All of the records below need to be copied exactly.

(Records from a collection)
——

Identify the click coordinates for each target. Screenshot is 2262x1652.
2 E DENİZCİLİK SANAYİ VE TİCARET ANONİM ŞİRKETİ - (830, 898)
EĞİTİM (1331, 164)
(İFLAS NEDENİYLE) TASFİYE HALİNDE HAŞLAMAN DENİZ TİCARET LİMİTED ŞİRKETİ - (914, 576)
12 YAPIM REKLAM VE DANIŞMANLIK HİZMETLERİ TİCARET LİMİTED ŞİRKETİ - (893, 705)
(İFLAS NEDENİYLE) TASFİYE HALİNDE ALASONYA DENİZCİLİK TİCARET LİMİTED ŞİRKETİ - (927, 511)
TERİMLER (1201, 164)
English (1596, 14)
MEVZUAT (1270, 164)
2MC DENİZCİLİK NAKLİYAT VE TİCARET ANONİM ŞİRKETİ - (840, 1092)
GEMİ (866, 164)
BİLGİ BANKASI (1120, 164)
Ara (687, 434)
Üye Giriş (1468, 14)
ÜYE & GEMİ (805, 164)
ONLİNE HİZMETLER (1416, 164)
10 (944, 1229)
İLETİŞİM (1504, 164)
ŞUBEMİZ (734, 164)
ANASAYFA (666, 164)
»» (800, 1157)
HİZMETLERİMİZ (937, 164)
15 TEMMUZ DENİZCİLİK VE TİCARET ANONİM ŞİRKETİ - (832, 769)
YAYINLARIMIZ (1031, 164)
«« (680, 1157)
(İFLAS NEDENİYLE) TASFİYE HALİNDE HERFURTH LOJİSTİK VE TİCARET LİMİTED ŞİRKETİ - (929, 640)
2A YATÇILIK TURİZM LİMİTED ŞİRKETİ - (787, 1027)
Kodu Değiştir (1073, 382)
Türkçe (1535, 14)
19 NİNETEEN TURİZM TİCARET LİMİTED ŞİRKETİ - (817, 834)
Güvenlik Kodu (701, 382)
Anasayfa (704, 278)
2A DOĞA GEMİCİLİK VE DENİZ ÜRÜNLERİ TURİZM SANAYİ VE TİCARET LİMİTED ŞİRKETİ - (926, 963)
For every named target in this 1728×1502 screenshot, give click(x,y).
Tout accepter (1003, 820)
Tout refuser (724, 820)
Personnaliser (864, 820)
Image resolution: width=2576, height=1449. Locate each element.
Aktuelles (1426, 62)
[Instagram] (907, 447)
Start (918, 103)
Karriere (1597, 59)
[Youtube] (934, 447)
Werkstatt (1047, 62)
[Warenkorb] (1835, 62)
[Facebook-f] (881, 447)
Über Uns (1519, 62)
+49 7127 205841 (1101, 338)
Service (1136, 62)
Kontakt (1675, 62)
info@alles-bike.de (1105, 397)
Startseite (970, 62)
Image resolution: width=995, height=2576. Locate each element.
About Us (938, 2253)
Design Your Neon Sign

——

### OUTPUT OF THE TASK
Identify the click coordinates for each target. Screenshot is 2262x1652.
2 E DENİZCİLİK SANAYİ VE TİCARET ANONİM ŞİRKETİ - (830, 898)
EĞİTİM (1331, 164)
(İFLAS NEDENİYLE) TASFİYE HALİNDE HAŞLAMAN DENİZ TİCARET LİMİTED ŞİRKETİ - (914, 576)
12 YAPIM REKLAM VE DANIŞMANLIK HİZMETLERİ TİCARET LİMİTED ŞİRKETİ - (893, 705)
(İFLAS NEDENİYLE) TASFİYE HALİNDE ALASONYA DENİZCİLİK TİCARET LİMİTED ŞİRKETİ - (927, 511)
TERİMLER (1201, 164)
English (1596, 14)
MEVZUAT (1270, 164)
2MC DENİZCİLİK NAKLİYAT VE TİCARET ANONİM ŞİRKETİ - (840, 1092)
GEMİ (866, 164)
BİLGİ BANKASI (1120, 164)
Ara (687, 434)
Üye Giriş (1468, 14)
ÜYE & GEMİ (805, 164)
ONLİNE HİZMETLER (1416, 164)
10 (944, 1229)
İLETİŞİM (1504, 164)
ŞUBEMİZ (734, 164)
ANASAYFA (666, 164)
»» (800, 1157)
HİZMETLERİMİZ (937, 164)
15 TEMMUZ DENİZCİLİK VE TİCARET ANONİM ŞİRKETİ - (832, 769)
YAYINLARIMIZ (1031, 164)
«« (680, 1157)
(İFLAS NEDENİYLE) TASFİYE HALİNDE HERFURTH LOJİSTİK VE TİCARET LİMİTED ŞİRKETİ - (929, 640)
2A YATÇILIK TURİZM LİMİTED ŞİRKETİ - (787, 1027)
Kodu Değiştir (1073, 382)
Türkçe (1535, 14)
19 NİNETEEN TURİZM TİCARET LİMİTED ŞİRKETİ - (817, 834)
Güvenlik Kodu (701, 382)
Anasayfa (704, 278)
2A DOĞA GEMİCİLİK VE DENİZ ÜRÜNLERİ TURİZM SANAYİ VE TİCARET LİMİTED ŞİRKETİ - (926, 963)
For every named target in this 1728×1502 screenshot, give click(x,y).
Tout accepter (1003, 820)
Tout refuser (724, 820)
Personnaliser (864, 820)
Image resolution: width=2576, height=1449. Locate each element.
Aktuelles (1426, 62)
[Instagram] (907, 447)
Start (918, 103)
Karriere (1597, 59)
[Youtube] (934, 447)
Werkstatt (1047, 62)
[Warenkorb] (1835, 62)
[Facebook-f] (881, 447)
Über Uns (1519, 62)
+49 7127 205841 (1101, 338)
Service (1136, 62)
Kontakt (1675, 62)
info@alles-bike.de (1105, 397)
Startseite (970, 62)
Image resolution: width=995, height=2576. Locate each element.
About Us (938, 2253)
Design Your Neon Sign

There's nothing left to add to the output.